Selling Your Company
As a Miami Accountant, I’m often approached with conversation about Selling Your Company. I will kick off the conversation by laying out the key issues in a Selling Your Company. I think the key issues for you, your investors, and your Board to consider when you are selling your company are
- Reps, Warranties, and Escrow
- Integration plan
- Stay packages
- Governmental approvals
- Breakup fees
Price is the amount the buyer will pay for the business. It is the most important issue and also the simplest when Selling Your Company.
Consideration is the mechanism the buyer will use to deliver the purchase price. The simplest form of consideration is cash in your local currency. That is also the most common form of consideration. Another common form of consideration is the acquirer’s stock. That could be publicly traded liquid stock or it could be illiquid private company stock. Buyers can also pay with debt obligations, earn out plans, and a host of other esoteric and less common forms of consideration.

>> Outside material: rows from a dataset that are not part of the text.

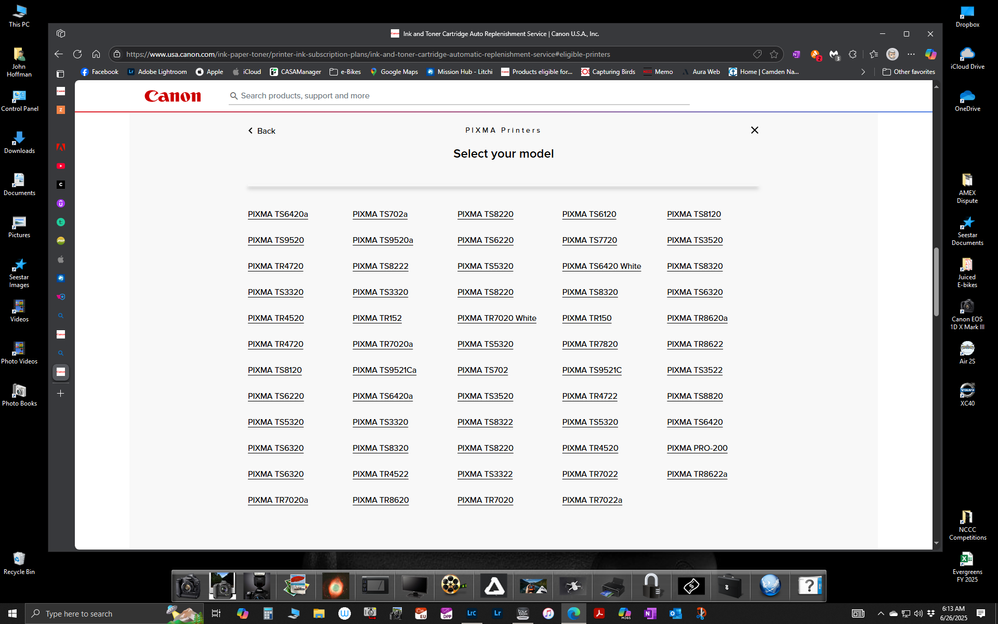Click the Browser essentials heart icon
The image size is (998, 624).
[854, 53]
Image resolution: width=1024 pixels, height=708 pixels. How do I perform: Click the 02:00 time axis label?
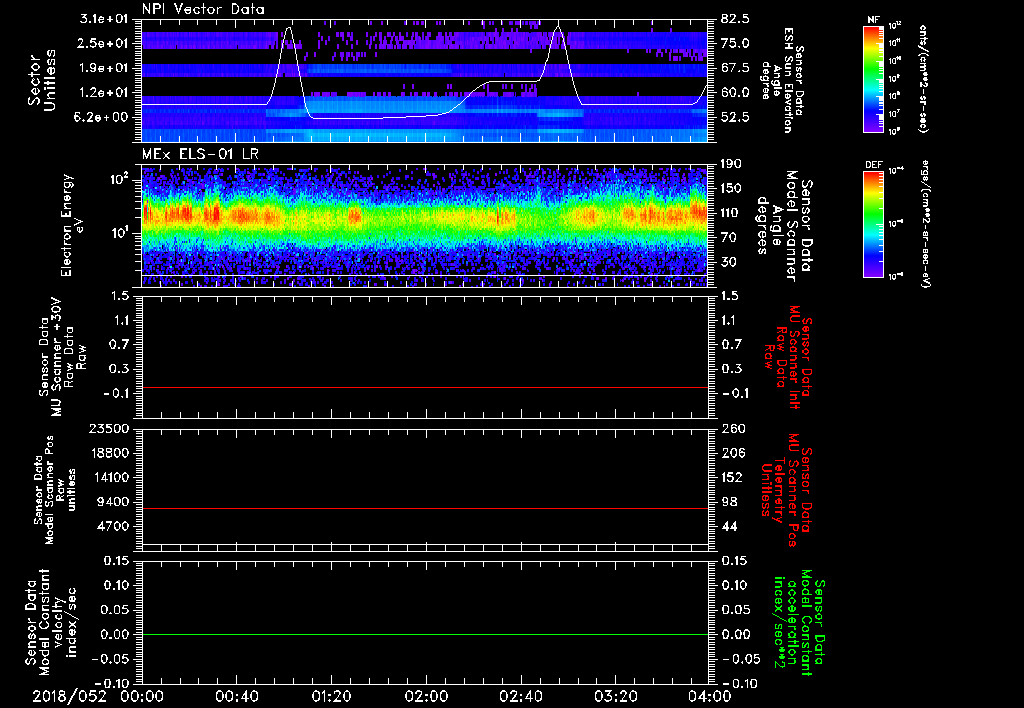tap(426, 694)
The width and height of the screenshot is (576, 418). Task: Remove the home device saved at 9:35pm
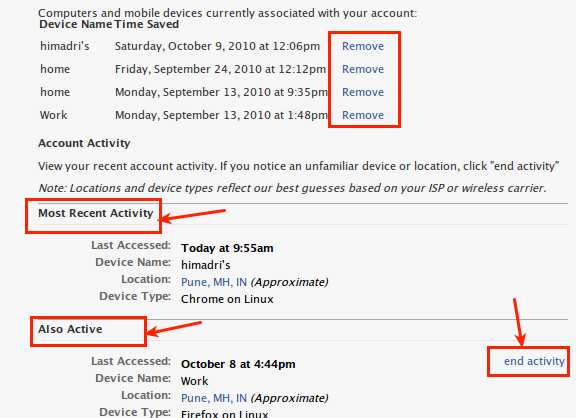[x=363, y=92]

Reps and Warranties are the legal promises and obligations you will take on as a seller. A portion of the purchase price is usually held back and escrowed for some period of time to backstop the reps and warranties. The escrow is usually a percentage of the purchase price. Ten percent is common but I’ve seen as little as 5% and as high as 25%.

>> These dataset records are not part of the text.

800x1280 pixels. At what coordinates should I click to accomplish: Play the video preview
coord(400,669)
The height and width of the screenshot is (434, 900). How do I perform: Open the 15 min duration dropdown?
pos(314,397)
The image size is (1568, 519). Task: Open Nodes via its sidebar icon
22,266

The integration plan is the way the buyer plans to operate your business post acquisition. Many sellers don’t think this matters too much but I think it is critical. If you think about the interests of all the stakeholders in the business, not just the shareholders, then the integration plan becomes a very important part of the overall deal.
Stay packages are compensation plans put together by the buyer for your team. There may even be a stay package for you if the buyer wants you to stick around and most of the time they should. These packages are a combination of cash and stock that vests over a stay period. It is common that some of the consideration may be applied to stay packages, particularly unvested employee stock in your company.
The government, and not just your country’s government, may be required to approve the Selling Your Company. This is not common for small deals. Anything sub $100mm would be very unlikely to require governmental approvals. Really big deals, like billion dollar plus transactions, often run into these issues. Big powerful companies that the government worries may have monopolistic properties will usually face governmental approvals for their acquisitions.
If your business will face negative consequences if the sale is announced and then does not close, you will want to ask the buyer to pay a breakup fee if the transaction does not close. Most buyers will resist agreeing to breakup fees but they do exist in many deals, particularly very large deals.
Timing is another important issue that many sellers don’t focus on. Sale transactions are very distracting for the senior team and often for the entire team. A long protracted sale transaction can be very harmful to the business and its stakeholders. You can put time commitments into the letter of intent to sell the company and you can expect the buyer to live up to them.